### Records to use
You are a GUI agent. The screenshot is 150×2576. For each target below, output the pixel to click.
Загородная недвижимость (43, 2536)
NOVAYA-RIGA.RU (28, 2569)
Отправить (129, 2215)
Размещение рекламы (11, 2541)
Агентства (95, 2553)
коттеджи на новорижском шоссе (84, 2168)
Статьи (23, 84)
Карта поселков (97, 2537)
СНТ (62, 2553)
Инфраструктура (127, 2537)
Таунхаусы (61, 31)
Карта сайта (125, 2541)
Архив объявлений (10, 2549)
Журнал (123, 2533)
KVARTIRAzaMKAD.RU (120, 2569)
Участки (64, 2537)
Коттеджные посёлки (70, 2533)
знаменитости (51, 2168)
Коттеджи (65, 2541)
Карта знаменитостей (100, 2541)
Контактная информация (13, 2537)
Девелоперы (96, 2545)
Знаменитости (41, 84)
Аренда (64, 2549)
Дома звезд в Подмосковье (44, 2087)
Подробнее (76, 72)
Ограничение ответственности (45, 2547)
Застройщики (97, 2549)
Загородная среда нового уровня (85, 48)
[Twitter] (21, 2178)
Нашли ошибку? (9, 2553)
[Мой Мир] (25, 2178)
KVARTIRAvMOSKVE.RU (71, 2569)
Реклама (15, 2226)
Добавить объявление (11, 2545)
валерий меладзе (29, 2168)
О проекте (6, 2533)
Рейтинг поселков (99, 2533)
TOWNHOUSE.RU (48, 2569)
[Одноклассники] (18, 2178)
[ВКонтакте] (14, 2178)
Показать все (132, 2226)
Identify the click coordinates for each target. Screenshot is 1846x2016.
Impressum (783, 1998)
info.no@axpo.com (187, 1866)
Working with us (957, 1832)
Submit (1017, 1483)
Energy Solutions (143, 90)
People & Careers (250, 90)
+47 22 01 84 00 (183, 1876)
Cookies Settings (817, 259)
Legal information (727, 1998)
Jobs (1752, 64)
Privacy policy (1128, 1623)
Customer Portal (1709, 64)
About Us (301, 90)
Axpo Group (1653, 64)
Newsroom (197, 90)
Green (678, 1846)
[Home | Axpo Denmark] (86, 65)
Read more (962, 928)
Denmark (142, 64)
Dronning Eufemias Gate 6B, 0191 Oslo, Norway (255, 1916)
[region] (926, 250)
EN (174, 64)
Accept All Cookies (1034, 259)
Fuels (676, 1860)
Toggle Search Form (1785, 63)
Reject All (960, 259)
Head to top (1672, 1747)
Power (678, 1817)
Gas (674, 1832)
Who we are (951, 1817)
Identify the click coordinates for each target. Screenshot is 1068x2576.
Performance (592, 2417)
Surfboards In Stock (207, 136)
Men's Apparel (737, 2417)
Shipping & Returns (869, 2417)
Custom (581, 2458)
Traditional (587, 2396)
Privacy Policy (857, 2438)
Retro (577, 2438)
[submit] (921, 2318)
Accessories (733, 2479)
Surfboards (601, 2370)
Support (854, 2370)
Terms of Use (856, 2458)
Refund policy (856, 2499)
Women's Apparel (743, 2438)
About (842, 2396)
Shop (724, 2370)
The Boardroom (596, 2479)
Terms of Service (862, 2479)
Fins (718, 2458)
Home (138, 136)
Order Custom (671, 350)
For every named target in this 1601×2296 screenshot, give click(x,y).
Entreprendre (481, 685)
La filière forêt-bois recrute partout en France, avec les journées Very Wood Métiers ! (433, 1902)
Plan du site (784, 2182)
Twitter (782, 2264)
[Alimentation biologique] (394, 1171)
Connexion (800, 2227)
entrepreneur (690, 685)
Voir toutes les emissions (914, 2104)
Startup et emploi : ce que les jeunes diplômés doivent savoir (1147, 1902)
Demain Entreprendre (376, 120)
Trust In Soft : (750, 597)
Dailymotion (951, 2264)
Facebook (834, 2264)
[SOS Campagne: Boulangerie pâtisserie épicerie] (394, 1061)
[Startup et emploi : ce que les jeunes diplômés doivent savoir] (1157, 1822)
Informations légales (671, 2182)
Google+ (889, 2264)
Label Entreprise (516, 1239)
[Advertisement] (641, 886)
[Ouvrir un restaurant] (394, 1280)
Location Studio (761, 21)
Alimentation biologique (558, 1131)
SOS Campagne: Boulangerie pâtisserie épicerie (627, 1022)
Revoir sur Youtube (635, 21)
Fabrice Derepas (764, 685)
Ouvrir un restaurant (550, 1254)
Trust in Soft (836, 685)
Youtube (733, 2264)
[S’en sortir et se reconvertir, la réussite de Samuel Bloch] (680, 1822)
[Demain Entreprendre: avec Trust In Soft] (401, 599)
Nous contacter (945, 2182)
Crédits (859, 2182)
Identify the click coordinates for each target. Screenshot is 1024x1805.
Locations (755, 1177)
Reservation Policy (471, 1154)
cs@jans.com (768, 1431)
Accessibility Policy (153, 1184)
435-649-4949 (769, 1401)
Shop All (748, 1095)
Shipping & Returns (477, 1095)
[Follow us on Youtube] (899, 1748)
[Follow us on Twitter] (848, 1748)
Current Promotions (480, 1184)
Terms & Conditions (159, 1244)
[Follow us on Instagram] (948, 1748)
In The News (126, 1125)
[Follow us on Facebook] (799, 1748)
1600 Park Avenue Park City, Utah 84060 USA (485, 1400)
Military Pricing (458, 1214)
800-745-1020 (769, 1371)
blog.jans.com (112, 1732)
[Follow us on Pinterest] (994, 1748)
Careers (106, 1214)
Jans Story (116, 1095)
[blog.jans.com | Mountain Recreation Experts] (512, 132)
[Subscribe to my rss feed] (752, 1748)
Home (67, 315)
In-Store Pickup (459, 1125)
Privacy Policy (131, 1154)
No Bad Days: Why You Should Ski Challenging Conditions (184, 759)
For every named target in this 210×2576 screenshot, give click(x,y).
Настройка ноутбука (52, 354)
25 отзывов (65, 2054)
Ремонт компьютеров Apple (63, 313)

### Exercise
All lines in the listing above from the line containing "Plan du site (784, 2182)" to the line containing "[Advertisement] (641, 886)", inclusive, should be retyped exactly; no other lines should appear.

### Answer space
Plan du site (784, 2182)
Twitter (782, 2264)
[Alimentation biologique] (394, 1171)
Connexion (800, 2227)
entrepreneur (690, 685)
Voir toutes les emissions (914, 2104)
Startup et emploi : ce que les jeunes diplômés doivent savoir (1147, 1902)
Demain Entreprendre (376, 120)
Trust In Soft : (750, 597)
Dailymotion (951, 2264)
Facebook (834, 2264)
[SOS Campagne: Boulangerie pâtisserie épicerie] (394, 1061)
[Startup et emploi : ce que les jeunes diplômés doivent savoir] (1157, 1822)
Informations légales (671, 2182)
Google+ (889, 2264)
Label Entreprise (516, 1239)
[Advertisement] (641, 886)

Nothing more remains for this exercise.